OBJETIVO: Traduce al inglés la siguiente oración del texto sobre la libertad y la violencia: «Ha triunfado en el mundo la conciencia de que la violencia es éticamente inaceptable.»

TEXTO DEL DOCUMENTO:
“Es cierto, hermanos, que han sido llamados a la libertad.
Pero no tomen la libertad como pretexto para satisfacer sus apetitos desordenados, antes bien, háganse servidores unos de los otros, por amor.
Pues toda la ley se cumple si se cumple este solo mandamiento:
´Amarás a tu prójimo como a tí mismo´.
Pero si se muerden y se devoran unos a otros,
terminarán aniquilándose mutuamente.”
(Carta de S. Pablo a los Gálatas 5,13-15)
Libertad, igualdad, fraternidad. Demandas de la controvertida Revolución Francesa. Aún más, aspiraciones de toda la humanidad, antes y después de aquel episodio violento con el que algunos marcan el inicio de dos siglos de historia contemporánea, que dan por concluidos con la otra “revolución” no violenta de 1989. Doscientos años de revoluciones, odio de clases, revanchas partidistas, muerte y espirales de violencia sin fin, entre las que no se pueden dejar de mencionar las dos Guerras Mundiales y los dos extremos del totalitarismo, fascismo y comunismo, que ahogaron al siglo XX en un mar de genocidio y luchas fratricidas.
Mientras, no obstante, sobrevivió navegando en esos tormentosos mares un gran anhelo de ser más justos. El desarrollo humano y la conciencia mundial crecieron… aprendiendo de los golpes y contradicciones. Todo no fue violencia, ni toda ella logró apagar esa sed insaciable e indomable del ser humano: la de ser mejor, la de superarse a sí mismo.
Hemos llegado al final de una época de cambios, de revoluciones, para desembocar en un cambio de época. Ha triunfado en el mundo la conciencia de que la violencia es éticamente inaceptable. Todos, o casi todos, admitimos y proclamamos hoy que la violencia sólo engendra más violencia y no es solución ni salida para nada, para nada verdadero, humano y cierto.

REGISTROS ENUMERADOS:

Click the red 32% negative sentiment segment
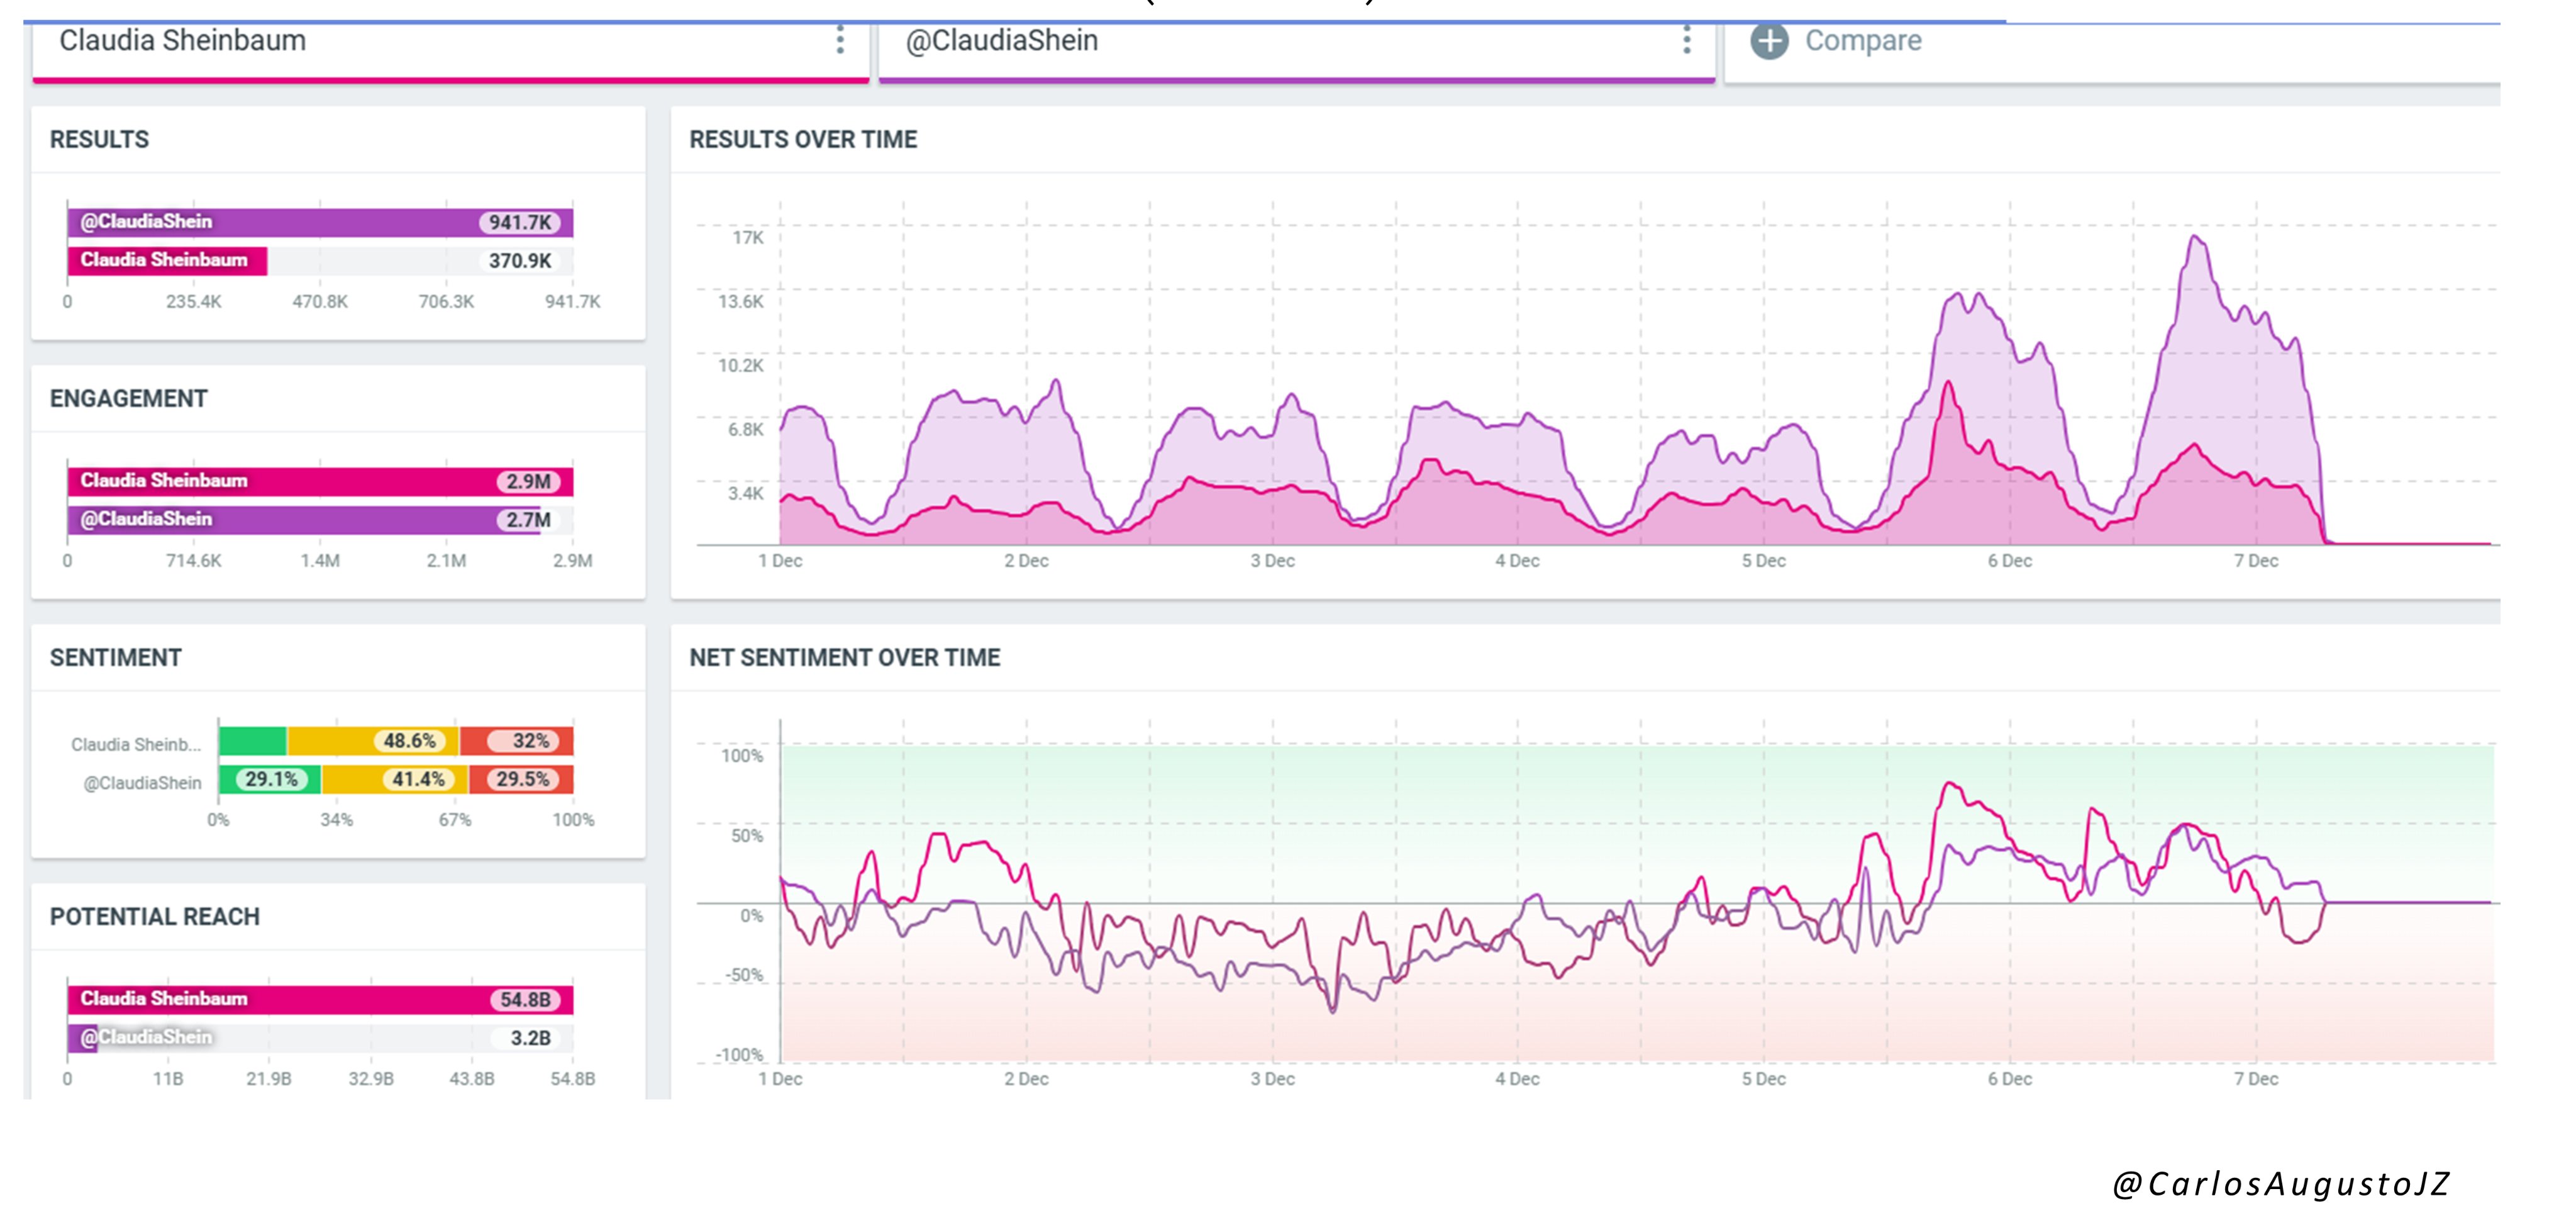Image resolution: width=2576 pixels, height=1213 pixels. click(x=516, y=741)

==

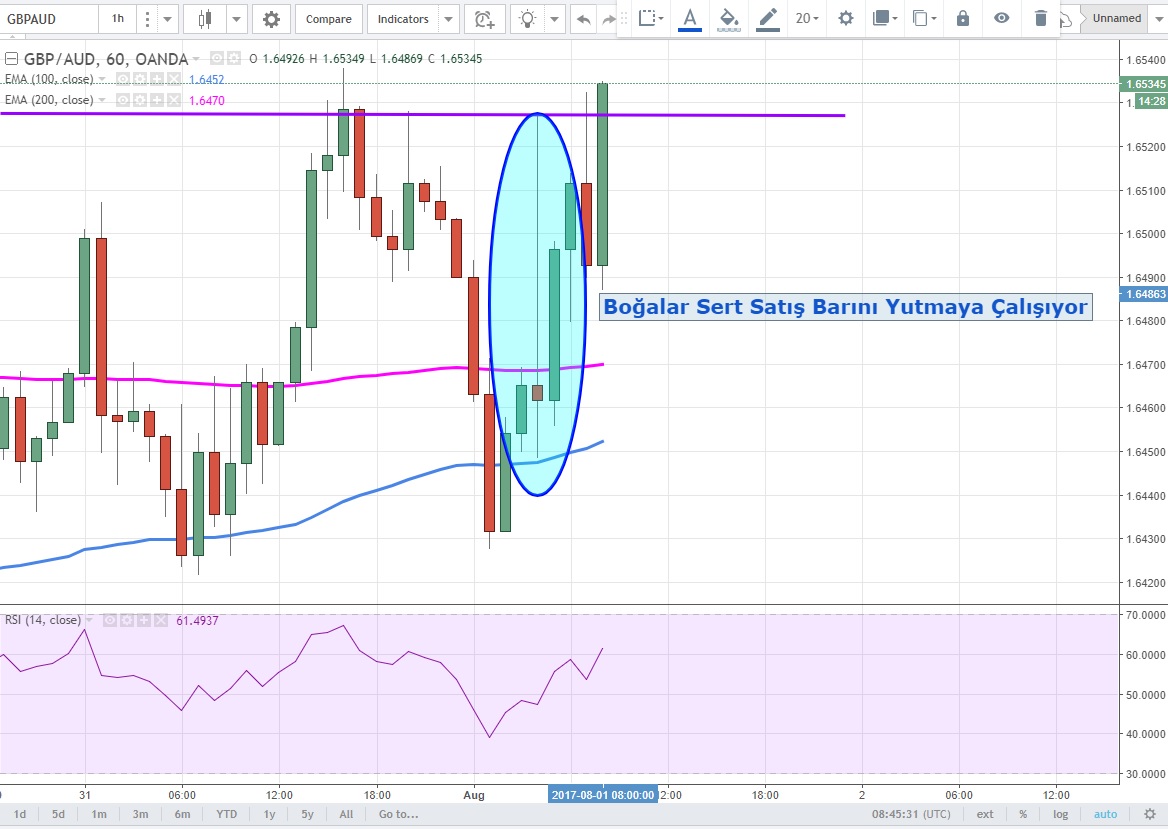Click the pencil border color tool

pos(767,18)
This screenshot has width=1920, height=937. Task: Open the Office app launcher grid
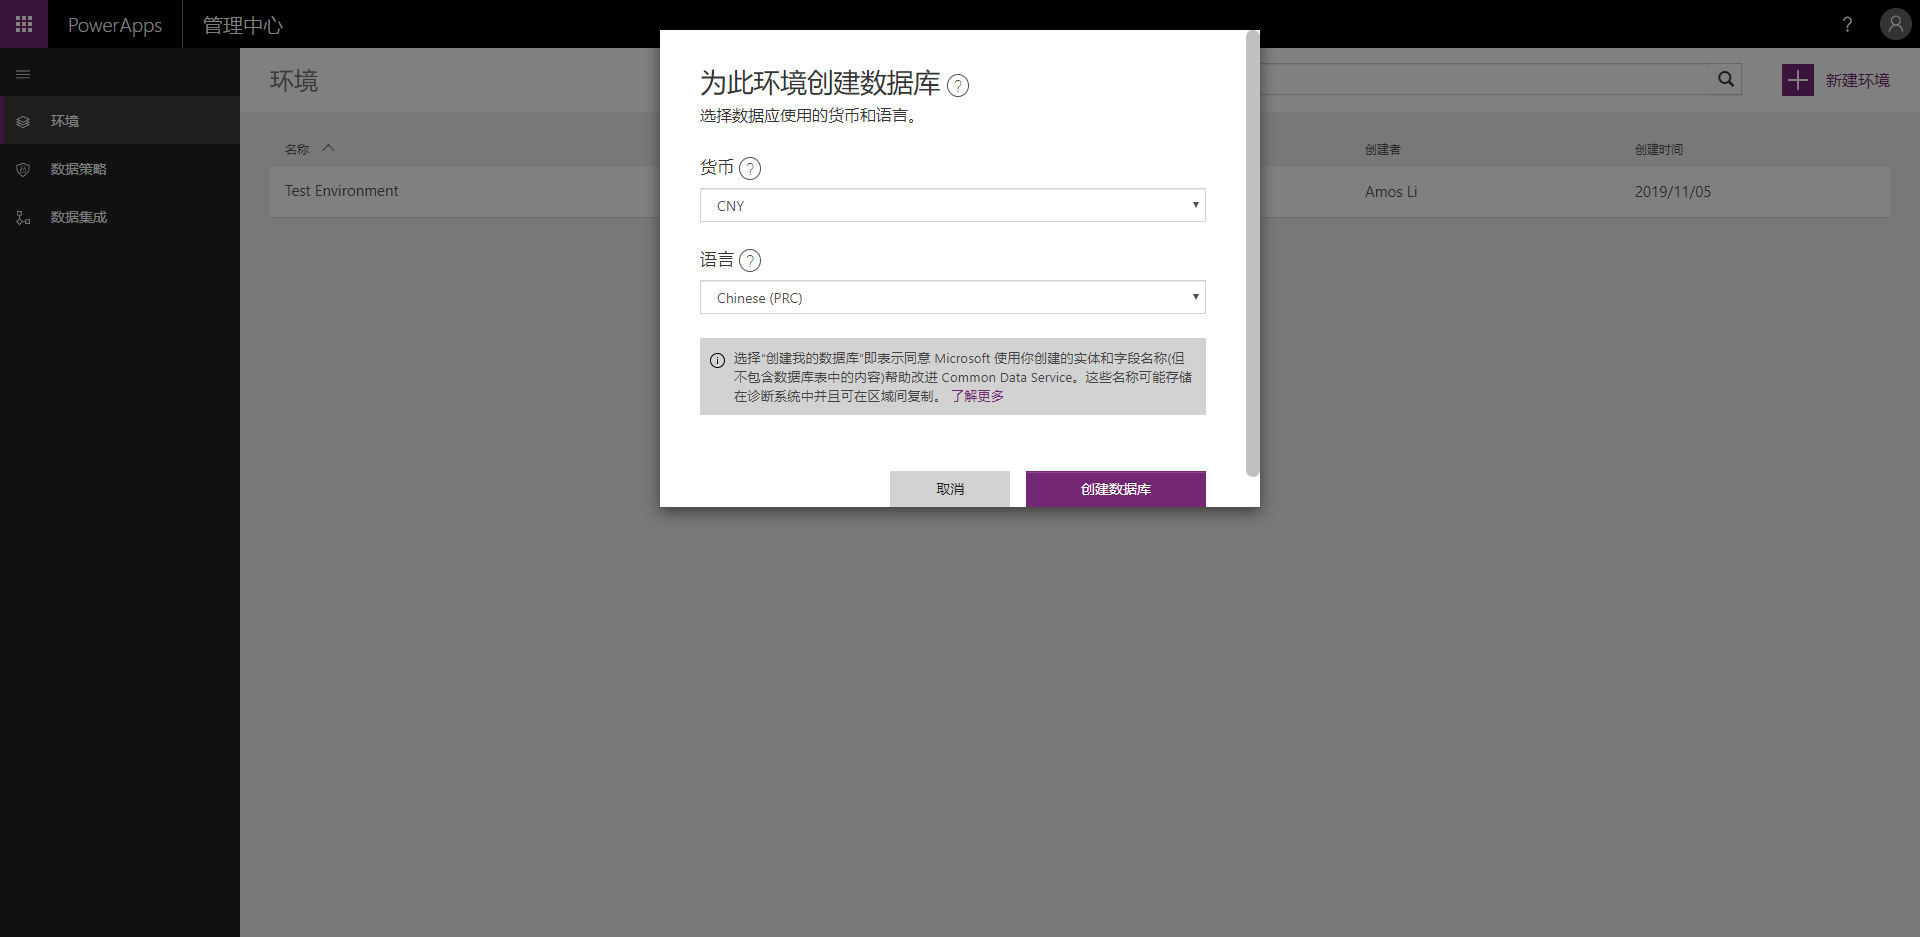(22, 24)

SOLUCIÓN: The awareness that violence is ethically unacceptable has triumphed in the world.